Ah. The Unity. Red for love’s courage, white for secrecy and silence.2 Mom had one of those. She loved the flower language.” Amid a bed of narcissus and grape hyacinth, a birdbath sat askew on its stand. Eimear leveled it and in the water’s reflection, her smile wavered. “I met Flynn in this garden.”

“You said you’ve known him half your life.”

“Nearly that, yes,” Eimear said. “It was a Saturday afternoon much like this one. I’d spent the night at a friend’s just across the street. Mom was so sick by then, and I denied it, but when I opened the door, the house was too quiet. I called for her but there was no answer, and I started upstairs feeling as I might should I swallow a live coal. Then I heard voices. She was outside talking with Flynn, though I knew only his name. He was new at my school a month before, almost seventeen years old.

“The family moved from Queens to the next block, his four brothers and his parents and grandmother too. Needing work, he went to Martin, who sent him on to mom. She taught him that spring and summer, her last, to care for her flowers.”

They’d meandered the path to the appled wall. In such close province, the air was scented deep-pink, so heavy, she thought, she might gather the perfume in her hands. “Then you’ve been together since high school,” Catherine said.
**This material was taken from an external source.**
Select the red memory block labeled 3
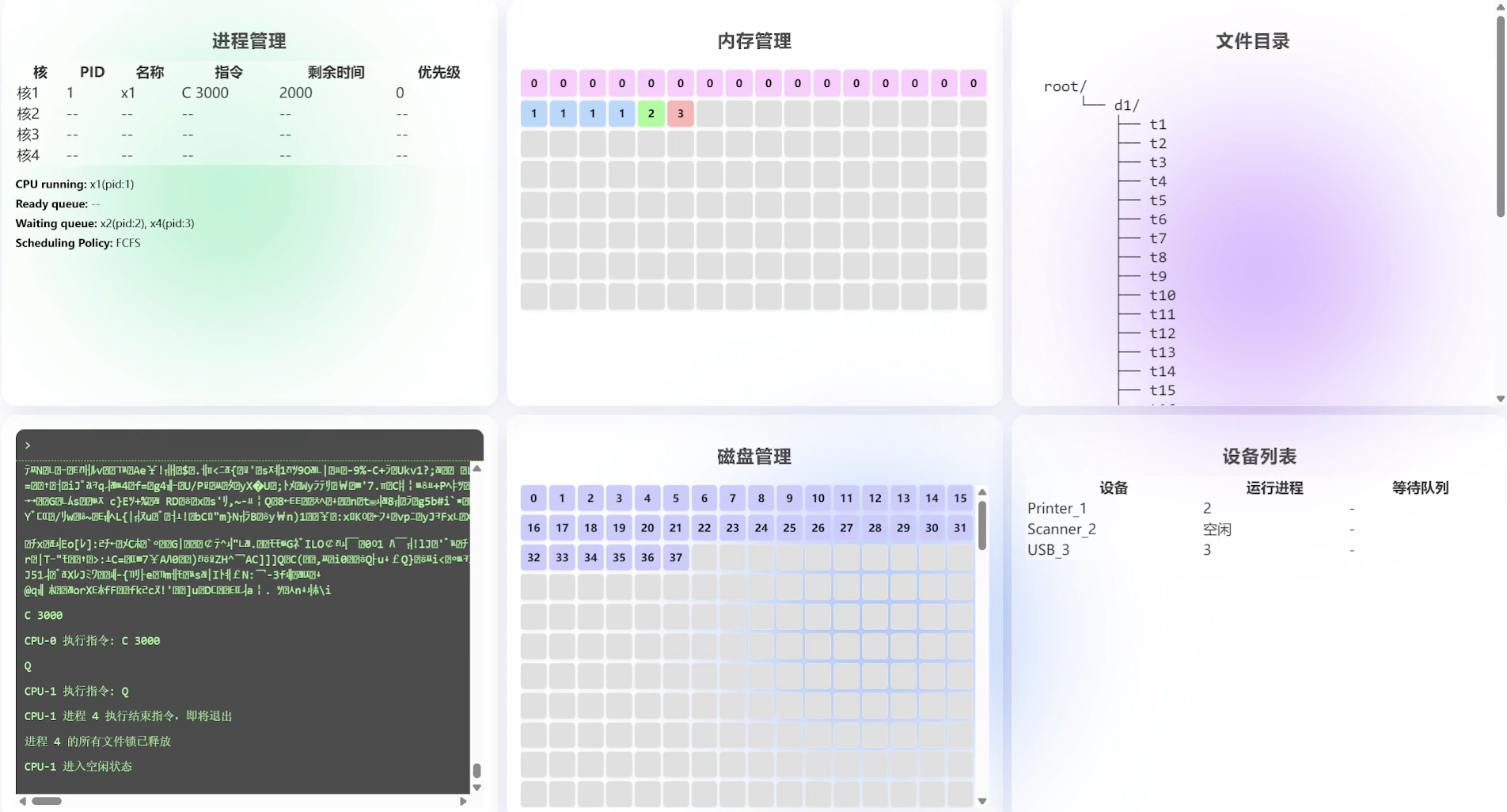This screenshot has height=812, width=1507. click(680, 113)
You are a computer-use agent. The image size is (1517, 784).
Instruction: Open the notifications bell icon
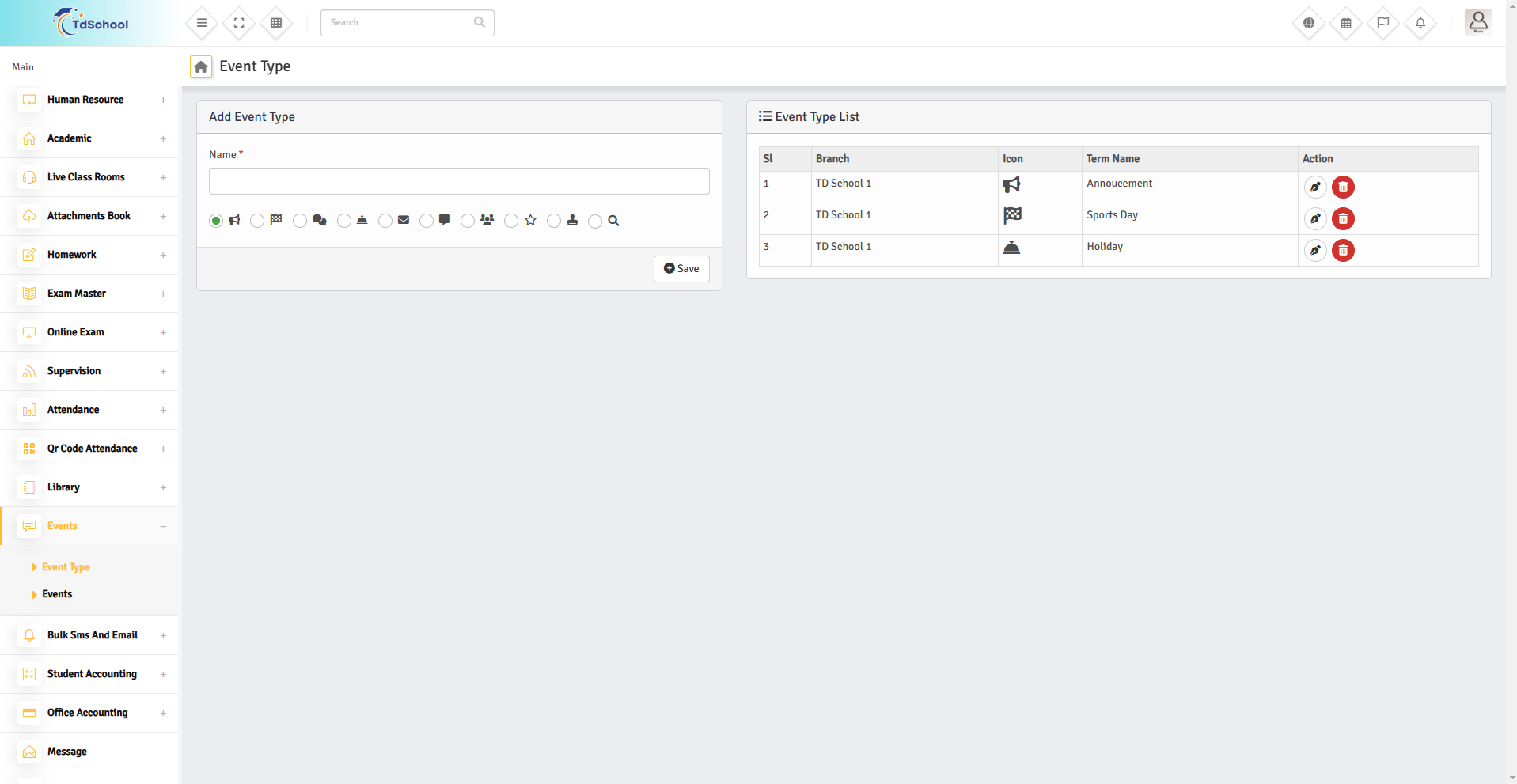[1420, 23]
“Oh, no.” Eimear reached for a twig of blooms, breaking it off. “I’d moon about upstairs at my window and after what I believed a reasonable time, I’d venture out with lemonade or cookies. He’d stand and I’d stammer. A month of this passed between us until one day, Mom came out, weak as a kitten but strong enough to send me running to the house. I watched as she dragged Flynn to a bench, talking a mile a minute and right in his face. From that day forward, he was kind to me but aloof, even after Mom ... “ She bit her lip. “He tended the garden still with Martin his mentor and my watchdog and Rosie paying him and Flynn turning over the last dime to his own mother for food and just as distant to me. One day, I cornered him, asking him to our Sadie Hawkins dance. He was very firm. I was too young for him, he said, though barely three years separated us, and he’d be graduating soon and moving on. Years later, he told me she’d threatened to haunt him for all eternity should he allow me even one fantasy before I turned twenty-one.”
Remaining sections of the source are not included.